UBER’S PLANS FOR a ridesharing pilot in Ireland have been knocked back by the National Transport Authority (NTA).
Since the San Francisco tech firm first surfaced in Ireland three years ago, it has made numerous lobbying efforts to gain support for the core car- and ride-sharing service that has made it the world’s most valuable venture-backed company.
The company has made four submissions to the NTA that focus on how Uber can improve transport in Ireland, but until recently the firm had not received a written response.
However in a letter addressing the US tech giant’s request to run a pilot in Limerick, the NTA stated that the scheme was “undesirable” and would cause unfair competition to licensed taxis. The scheme has previously received backing from Limerick City Council.
In the correspondence, as reported by RTÉ, the NTA said it was “unsupportive” of Uber’s proposal.
“Operating parallel regulated and non-regulated regimes, even on a pilot basis is undesirable in our view and can only serve to undermine the regulated transport system.
“The issue of unfair competition arises. This is not an approach which could be supported by the NTA.”
The San Francisco-based firm, which was valued at nearly $70 billion on its latest funding round, has been blocked from introducing its core product – facilitating paid trips in private cars – due to Ireland’s tight transport regulations.
At present, Irish customers are only able to book a licensed taxi through Uber, rather than a private car.
The company has made no secret of its big plans for Ireland and last year made a sizable investment in the country when it opened its first ‘centre of excellence’ outside the US in Limerick.
Speaking to Fora earlier this year, Uber Ireland boss Kieran Harte admitted there has been “limited conversation” with the NTA. The company also met with Transport Minister Shane Ross, who referred the company back to the NTA, according to Harte.

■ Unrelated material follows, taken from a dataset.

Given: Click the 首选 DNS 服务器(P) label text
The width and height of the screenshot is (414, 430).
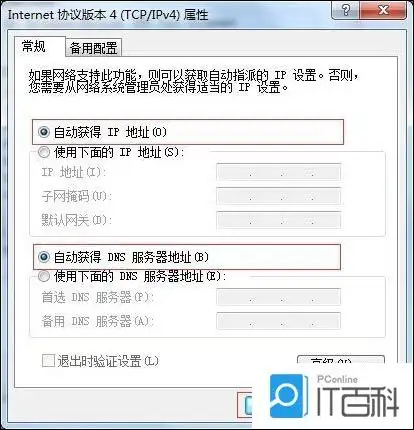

This is not the first instance of the NTA clashing head on with ridesharing firms in Ireland. It has previously advised other companies in the sector, such as Wundercar, that their operations would be in breach of Irish laws.
Speaking on Newstalk this morning, Taxi Federation president Joe Heron welcomed the news that the NTA has opposed Uber’s pilot plans.
“If you look at the cost of setting up a taxi business, it is huge,” he said.
“Taxis are paying up to €50,000 for a wheelchair accessible vehicle, up to €13,000 for insurance for to be in with competition with someone who uses their private car with private car insurance, it would be totally unfair competition.”
The latest setback for Uber in Ireland has come during a difficult year for the company.
In May, Uber’s plans hit another roadblock when a key advisor to the European Court of Justice (ECJ) said that the ridesharing firm should be dealt with as a transportation company – rather than a mere intermediary.
This finding, if upheld by the court, could further derail Uber’s private-car booking plans in Europe as member states will be free to keep governing the company like a taxi firm.
In addition to battling transport regulations on multiple fronts, the company has also suffered an exodus of senior staff, including founder and CEO Travis Kalanick, in recent months following allegations of sexual harassment at the company.